My pre-release plan was to say we should ignore the November initial report due to Sandy factors and instead focus on the revisions. The news in the revisions is disappointing but hardly terrible: “The change in total nonfarm payroll employment for September was revised from +148,000 to +132,000, and the change for October was revised from +171,000 to +138,000.” These are the kind of employment increases that should keep the unemployment rate falling very slowly, and will make it extremely difficult for large classes of workers to see any pay increases. But I think it may be more-or-less the fastest kind of recovery that current Federal Reserve policy will let us have. A bit more inflation-tolerance might let growth proceed faster, or else a miraculous productivity surge might arrive, but I don’t believe we should expect any acceleration.
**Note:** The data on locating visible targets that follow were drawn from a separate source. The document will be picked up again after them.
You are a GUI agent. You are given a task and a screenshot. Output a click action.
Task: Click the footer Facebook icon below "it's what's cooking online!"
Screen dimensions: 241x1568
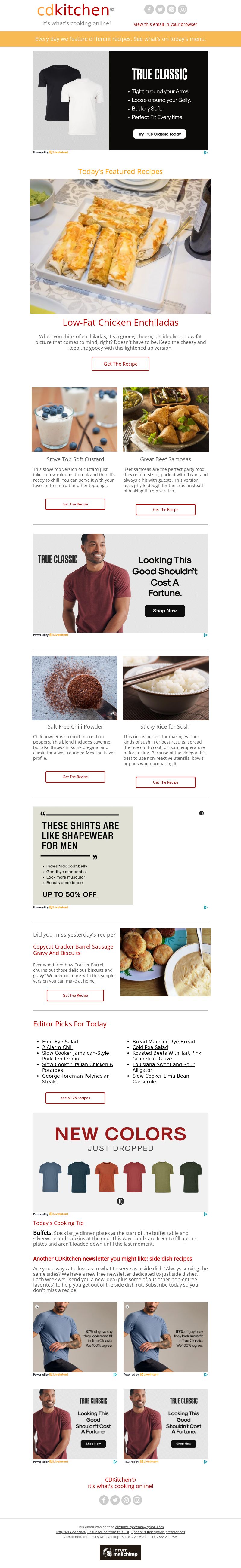click(104, 1500)
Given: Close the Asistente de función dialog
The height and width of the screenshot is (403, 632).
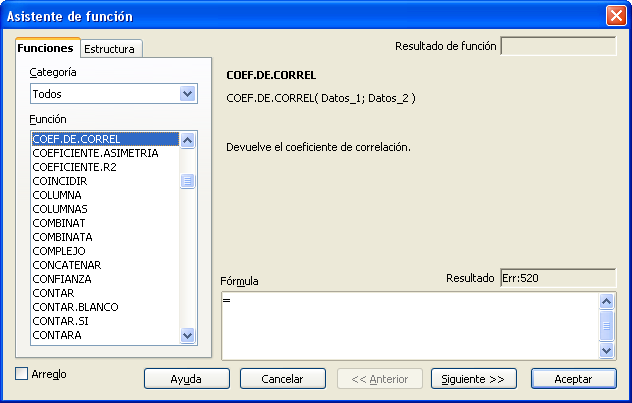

That sounds a bit gloomy, but it’s consistent with my preelection view that the winner is going to be very lucky. If the economy just keeps chugging along adding an average of 135,000 jobs per month then that’ll mean almost 6.5 million new jobs over the course of Obama’s second term.

A fascinating aspect of this jobs report is that the housing recovery is nowhere in sight. Rising new home starts are not being matched by any increase in construction employment. Something is probably being mis-estimated here, since I don’t think the houses are being built by robots, but we’ll have to see.